- Veliyi meşhur eden yine velidir. Veli, kime dilerse nasip verir.
- مر ولی را هم ولی شهره کند ** هر که را او خواست با بهره کند
- Fakat deliliğe vurdu mu kimse akıl edip de onu anlayamaz. 2350
- کس نداند از خرد او را شناخت ** چون که او مر خویش را دیوانه ساخت
- Bir hırsız, körden bir şey çaldı mı kör, onu bulabilir mi hiç?
- چون بدزدد دزد بینایی ز کور ** هیچ یابد دزد را او در عبور
- Hırsız, gelip ona çatsa bile kör, hırsız kimdir? Ne anlasın?
- کور نشناسد که دزد او که بود ** گر چه خود بر وی زند دزد عنود
- Köpek, kör yoksulu ısırsa bile kör, kendisini dalayan köpeği nereden bilecek?
- چون گزد سگ کور صاحب ژنده را ** کی شناسد آن سگ درنده را
- Köpeğin kör bir dilenciye saldırması
- حمله بردن سگ بر کور گدا
- Bir köpek, mahallede bir kör bir dilenciye savaş aslanı gibi saldırdı.

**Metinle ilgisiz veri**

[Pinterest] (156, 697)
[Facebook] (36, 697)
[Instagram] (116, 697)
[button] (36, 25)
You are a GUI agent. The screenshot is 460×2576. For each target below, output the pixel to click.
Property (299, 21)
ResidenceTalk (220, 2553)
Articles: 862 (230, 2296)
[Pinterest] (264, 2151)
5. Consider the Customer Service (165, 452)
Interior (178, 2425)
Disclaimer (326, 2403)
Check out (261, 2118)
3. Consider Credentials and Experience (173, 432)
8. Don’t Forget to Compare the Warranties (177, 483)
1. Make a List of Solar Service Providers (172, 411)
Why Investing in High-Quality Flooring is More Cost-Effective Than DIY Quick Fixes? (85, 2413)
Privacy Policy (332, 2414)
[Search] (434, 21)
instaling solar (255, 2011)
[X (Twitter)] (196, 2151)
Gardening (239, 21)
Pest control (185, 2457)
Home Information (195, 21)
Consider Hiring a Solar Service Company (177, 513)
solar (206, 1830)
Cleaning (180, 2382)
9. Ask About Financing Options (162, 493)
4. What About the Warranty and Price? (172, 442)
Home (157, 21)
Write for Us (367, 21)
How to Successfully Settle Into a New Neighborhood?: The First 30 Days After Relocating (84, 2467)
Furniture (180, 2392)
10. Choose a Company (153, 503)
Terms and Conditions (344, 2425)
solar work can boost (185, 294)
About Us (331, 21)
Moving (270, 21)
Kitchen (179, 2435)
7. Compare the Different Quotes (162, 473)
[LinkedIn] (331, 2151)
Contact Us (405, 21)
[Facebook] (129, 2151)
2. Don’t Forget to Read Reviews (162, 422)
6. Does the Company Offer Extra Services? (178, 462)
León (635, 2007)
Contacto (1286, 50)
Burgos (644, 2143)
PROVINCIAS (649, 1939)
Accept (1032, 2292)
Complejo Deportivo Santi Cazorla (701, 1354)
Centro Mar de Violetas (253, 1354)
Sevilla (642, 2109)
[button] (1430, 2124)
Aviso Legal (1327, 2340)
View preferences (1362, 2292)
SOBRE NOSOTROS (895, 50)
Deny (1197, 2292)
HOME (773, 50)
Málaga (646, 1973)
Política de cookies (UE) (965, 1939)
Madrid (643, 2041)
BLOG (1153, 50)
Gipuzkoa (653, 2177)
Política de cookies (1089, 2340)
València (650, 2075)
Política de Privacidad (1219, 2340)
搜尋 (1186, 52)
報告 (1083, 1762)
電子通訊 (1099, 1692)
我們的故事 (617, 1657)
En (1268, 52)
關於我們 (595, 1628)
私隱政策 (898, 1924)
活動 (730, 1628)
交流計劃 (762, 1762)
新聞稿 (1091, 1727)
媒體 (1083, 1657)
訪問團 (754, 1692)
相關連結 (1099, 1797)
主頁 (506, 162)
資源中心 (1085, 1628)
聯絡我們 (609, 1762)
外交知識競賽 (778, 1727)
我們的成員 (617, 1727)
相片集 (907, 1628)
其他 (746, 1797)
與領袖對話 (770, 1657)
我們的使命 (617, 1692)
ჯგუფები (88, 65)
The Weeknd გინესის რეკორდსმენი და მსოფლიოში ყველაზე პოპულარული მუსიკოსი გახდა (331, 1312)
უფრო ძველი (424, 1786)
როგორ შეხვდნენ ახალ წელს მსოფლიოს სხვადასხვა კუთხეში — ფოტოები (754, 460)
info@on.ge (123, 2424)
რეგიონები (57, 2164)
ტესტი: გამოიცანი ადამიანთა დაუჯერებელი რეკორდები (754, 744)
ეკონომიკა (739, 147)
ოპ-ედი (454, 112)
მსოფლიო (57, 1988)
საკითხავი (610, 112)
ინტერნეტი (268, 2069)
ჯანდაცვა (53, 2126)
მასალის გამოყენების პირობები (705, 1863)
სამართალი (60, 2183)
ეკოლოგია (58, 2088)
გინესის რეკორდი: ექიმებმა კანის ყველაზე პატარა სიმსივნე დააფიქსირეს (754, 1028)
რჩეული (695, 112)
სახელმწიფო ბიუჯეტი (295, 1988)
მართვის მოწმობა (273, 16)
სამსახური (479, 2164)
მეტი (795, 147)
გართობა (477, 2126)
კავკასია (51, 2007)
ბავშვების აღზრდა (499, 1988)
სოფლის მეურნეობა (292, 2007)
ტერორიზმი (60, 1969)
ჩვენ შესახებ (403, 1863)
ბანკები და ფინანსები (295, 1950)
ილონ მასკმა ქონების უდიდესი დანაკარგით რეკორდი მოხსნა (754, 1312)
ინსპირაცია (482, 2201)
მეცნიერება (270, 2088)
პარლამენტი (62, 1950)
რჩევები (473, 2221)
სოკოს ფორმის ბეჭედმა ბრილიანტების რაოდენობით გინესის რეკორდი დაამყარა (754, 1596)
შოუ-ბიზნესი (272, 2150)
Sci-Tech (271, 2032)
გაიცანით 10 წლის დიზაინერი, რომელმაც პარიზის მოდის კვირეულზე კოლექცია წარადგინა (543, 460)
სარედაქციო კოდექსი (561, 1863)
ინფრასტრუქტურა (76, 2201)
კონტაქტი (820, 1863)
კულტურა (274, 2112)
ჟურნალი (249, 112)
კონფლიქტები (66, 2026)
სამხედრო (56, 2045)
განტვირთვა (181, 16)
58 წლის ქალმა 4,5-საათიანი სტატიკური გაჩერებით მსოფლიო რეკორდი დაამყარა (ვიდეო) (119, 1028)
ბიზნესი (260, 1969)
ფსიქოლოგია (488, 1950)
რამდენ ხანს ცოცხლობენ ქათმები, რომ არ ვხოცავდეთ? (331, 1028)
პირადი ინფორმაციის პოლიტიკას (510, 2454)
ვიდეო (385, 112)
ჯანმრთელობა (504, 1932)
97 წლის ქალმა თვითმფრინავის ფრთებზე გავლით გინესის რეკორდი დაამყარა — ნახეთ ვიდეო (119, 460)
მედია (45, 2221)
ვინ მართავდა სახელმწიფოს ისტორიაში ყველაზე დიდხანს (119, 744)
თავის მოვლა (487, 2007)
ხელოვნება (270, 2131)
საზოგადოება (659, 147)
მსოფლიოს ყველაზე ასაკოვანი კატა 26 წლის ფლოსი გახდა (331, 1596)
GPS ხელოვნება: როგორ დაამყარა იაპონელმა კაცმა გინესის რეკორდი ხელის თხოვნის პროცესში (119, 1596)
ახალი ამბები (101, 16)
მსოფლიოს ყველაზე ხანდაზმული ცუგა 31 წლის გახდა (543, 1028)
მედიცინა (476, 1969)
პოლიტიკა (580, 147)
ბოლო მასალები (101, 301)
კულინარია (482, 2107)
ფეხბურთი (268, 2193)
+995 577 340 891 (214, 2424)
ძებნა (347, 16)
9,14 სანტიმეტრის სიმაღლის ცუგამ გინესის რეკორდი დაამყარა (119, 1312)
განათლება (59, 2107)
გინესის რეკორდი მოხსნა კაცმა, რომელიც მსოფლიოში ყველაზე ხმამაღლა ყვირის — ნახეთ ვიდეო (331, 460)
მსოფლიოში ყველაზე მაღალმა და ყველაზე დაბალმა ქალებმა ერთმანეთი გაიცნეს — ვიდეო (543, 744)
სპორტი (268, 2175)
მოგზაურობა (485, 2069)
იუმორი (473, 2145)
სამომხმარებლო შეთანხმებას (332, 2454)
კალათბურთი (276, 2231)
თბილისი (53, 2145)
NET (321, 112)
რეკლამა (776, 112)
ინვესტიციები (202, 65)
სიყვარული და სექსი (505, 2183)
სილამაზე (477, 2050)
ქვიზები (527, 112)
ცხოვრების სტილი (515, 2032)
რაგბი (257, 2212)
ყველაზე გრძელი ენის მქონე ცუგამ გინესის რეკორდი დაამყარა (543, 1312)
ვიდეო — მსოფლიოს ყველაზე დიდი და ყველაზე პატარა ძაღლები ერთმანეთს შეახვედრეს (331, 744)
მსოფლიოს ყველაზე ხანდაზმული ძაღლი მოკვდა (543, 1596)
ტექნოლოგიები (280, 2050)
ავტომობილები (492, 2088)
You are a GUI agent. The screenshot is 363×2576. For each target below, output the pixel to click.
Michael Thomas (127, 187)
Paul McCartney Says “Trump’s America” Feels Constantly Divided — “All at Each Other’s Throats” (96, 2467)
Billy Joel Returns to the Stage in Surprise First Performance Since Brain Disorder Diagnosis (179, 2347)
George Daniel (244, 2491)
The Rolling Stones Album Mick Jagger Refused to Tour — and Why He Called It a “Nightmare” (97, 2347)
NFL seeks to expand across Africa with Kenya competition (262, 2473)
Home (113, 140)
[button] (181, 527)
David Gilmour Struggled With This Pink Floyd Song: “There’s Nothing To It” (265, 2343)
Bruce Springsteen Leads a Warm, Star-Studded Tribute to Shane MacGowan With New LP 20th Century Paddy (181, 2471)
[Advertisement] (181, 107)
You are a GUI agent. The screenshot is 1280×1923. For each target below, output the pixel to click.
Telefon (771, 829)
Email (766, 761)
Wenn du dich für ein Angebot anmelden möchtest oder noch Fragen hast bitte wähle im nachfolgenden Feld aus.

- یک سگی در کوی بر کور گدا ** حمله میآورد چون شیر وغا
- Ay bile yoksulların izi tozunu gözüne sürme gibi çektiği halde, köpek, kızgınlıkla yoksullara saldırır. 2355
- سگ کند آهنگ درویشان به خشم ** در کشد مه خاک درویشان به چشم
- Kör, köpeğin sesinden korktu, âciz oldu. Ona tâzim etmeye başladı:
- کور عاجز شد ز بانگ و بیم سگ ** اندر آمد کور در تعظیم سگ
- “Ey avcılar beyi, ey av aslanı, el senin elin (hüküm senin hükmün), benden el çek” demeye başladı.
- کای امیر صید و ای شیر شکار ** دست دست تست دست از من بدار
- Hakîmin biri de zaruret yüzünden eşeğin kuyruğunu ağırlamış, o kuyruğa Kerim lâkabını takmıştır.